21 September 2020
“Based on the information from the crews, the company has violated human rights.”
London. UK. Increasing numbers of cases of human and labour rights abuse towards Indonesian fishers on foreign flagged vessels are coming to light. Most recently, international NGOs, including Human Rights at Sea, have been contacted with evidence highlighting the fishers’ plight, the poor working conditions in which they are forced to work and allegations of ill-treatment resulting in deaths at sea.
One Indonesian NGO, Destructive Fishing Watch Indonesia, is working to highlight the issue through collating witness information describing incidents of forced labor experienced by Indonesian fishing boat crews notably working on Chinese ships.
Earlier this year, media articles started to shine a greater light on the incidents of egregious human rights abuse, including those published by the South China Morning Post: ‘Indonesia urged to impose tighter rules for Chinese fishing vessel recruitment after seamen’s deaths‘ (June 6, 2020), SE Asia News site: ‘Indonesia Launches Probe after 2 Males Bounce off Chinese language Fishing Boat‘, and the Jakarta based Go Compass article (August 14, 2020): ‘Government Raises Concern over Plight of Indonesian Fishing Crew‘.

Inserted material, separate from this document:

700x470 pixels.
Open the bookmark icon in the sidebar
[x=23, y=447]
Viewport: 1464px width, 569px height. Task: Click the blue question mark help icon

In May, video was released of the burial at sea of an Indonesian fisher highlighted by SCMP. Warning – disturbing images.
Following the video’s exposure, the Indonesian Foreign Minister, Retno Marsudi, attacked the actions of a Chinese fishing company as reported by AP in the SCMP:
“We condemn the inhuman treatment against our crew members working at the Chinese fishing company,” Marsudi said. “Based on the information from the crews, the company has violated human rights.”

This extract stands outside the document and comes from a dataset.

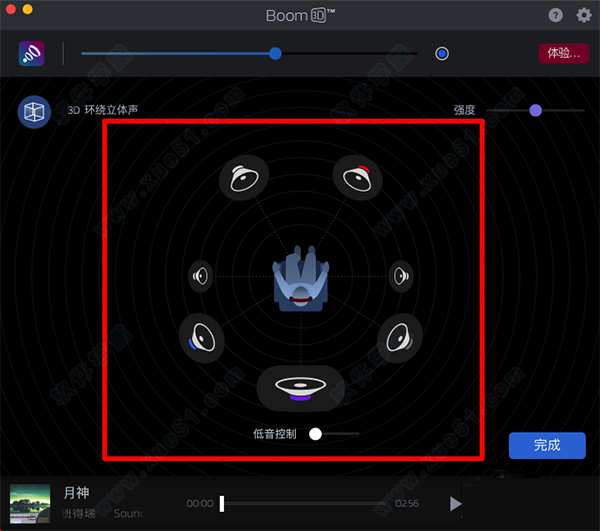This screenshot has width=600, height=531.
Task: Click the small left side speaker
Action: (x=201, y=275)
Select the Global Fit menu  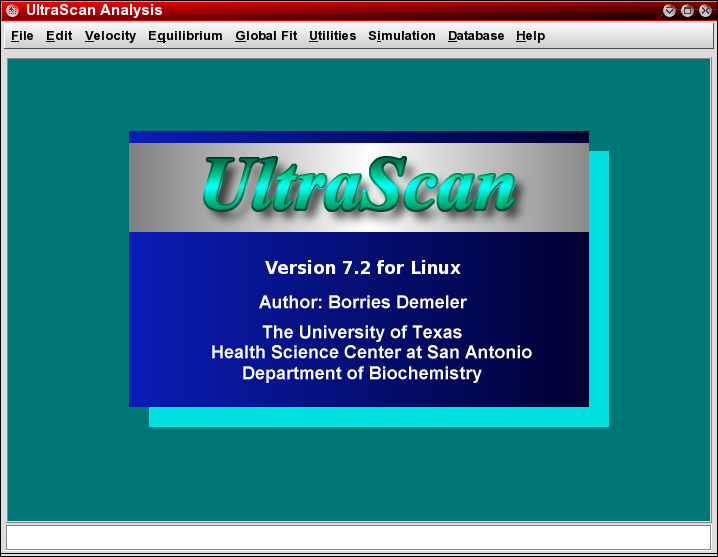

The recent Japanese article published in The Tokyo & The Chunichi Shimbun newspaper (September 14, 2020) highlighted unacceptable treatment of Indonesian nationals. Sections of the article are highlighted below and which also links to a YouTube video onboard an unidentified fishing vessel. Warning – disturbing images.
Indonesian crew have died one after another on Chinese fishing boats. One of the victims reveals the real situation.

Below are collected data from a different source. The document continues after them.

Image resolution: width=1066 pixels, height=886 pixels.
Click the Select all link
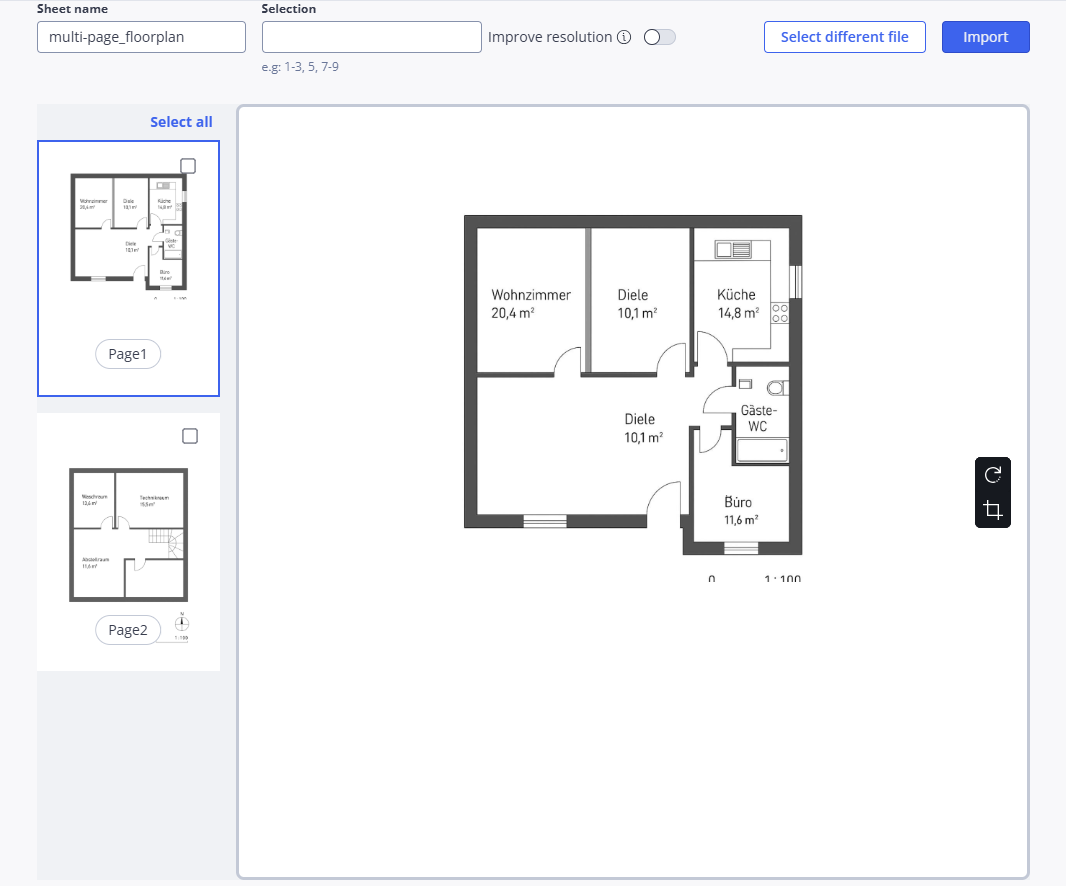[x=181, y=122]
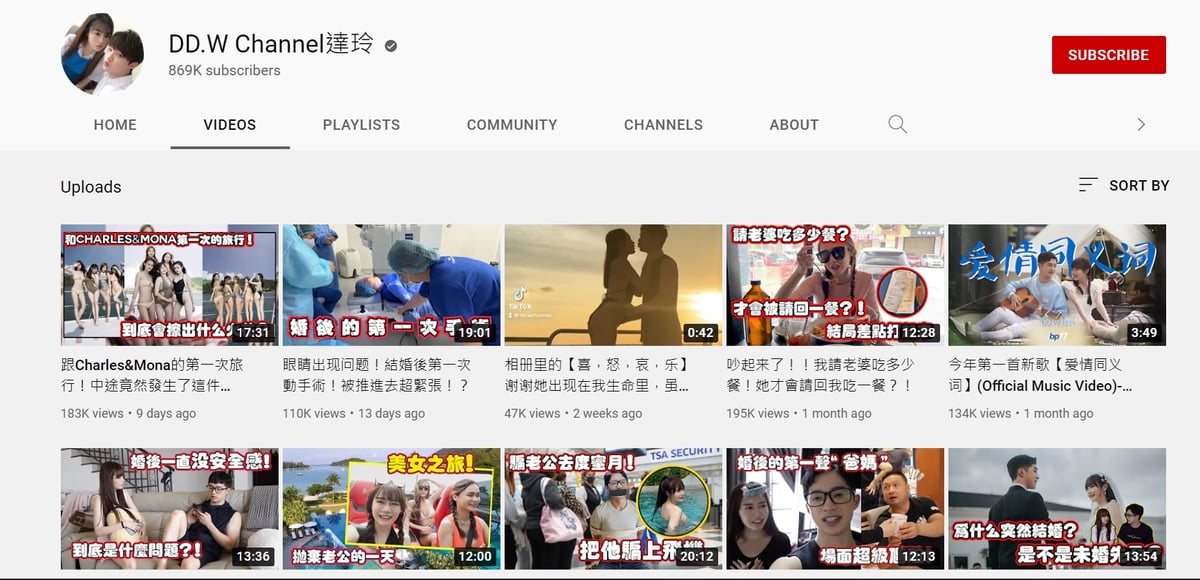Open the About tab
Image resolution: width=1200 pixels, height=580 pixels.
pos(794,125)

The staffing agency promised me to pay …but I didn’t expect I would experience slavery.
Indonesian crew were assigned heavy labor, and ate Chinese crew’s leftovers.
A colleague died of violence and excessive work…his dead body was thrown into the sea.
The Indonesian government noticed the video I had posted on Facebook and rescued us.
Even after that, an Indonesian fisherman’s body was found in a refrigerator on a Chinese fishing boat…14 men most of whom are young men are dead and 3 are missing in total.
Human Rights at Sea is increasingly working with NGO partners to further raise essential awareness of such horrific human rights abuses, and the unacceptable treatment of Indonesian fishers in distant water fleets.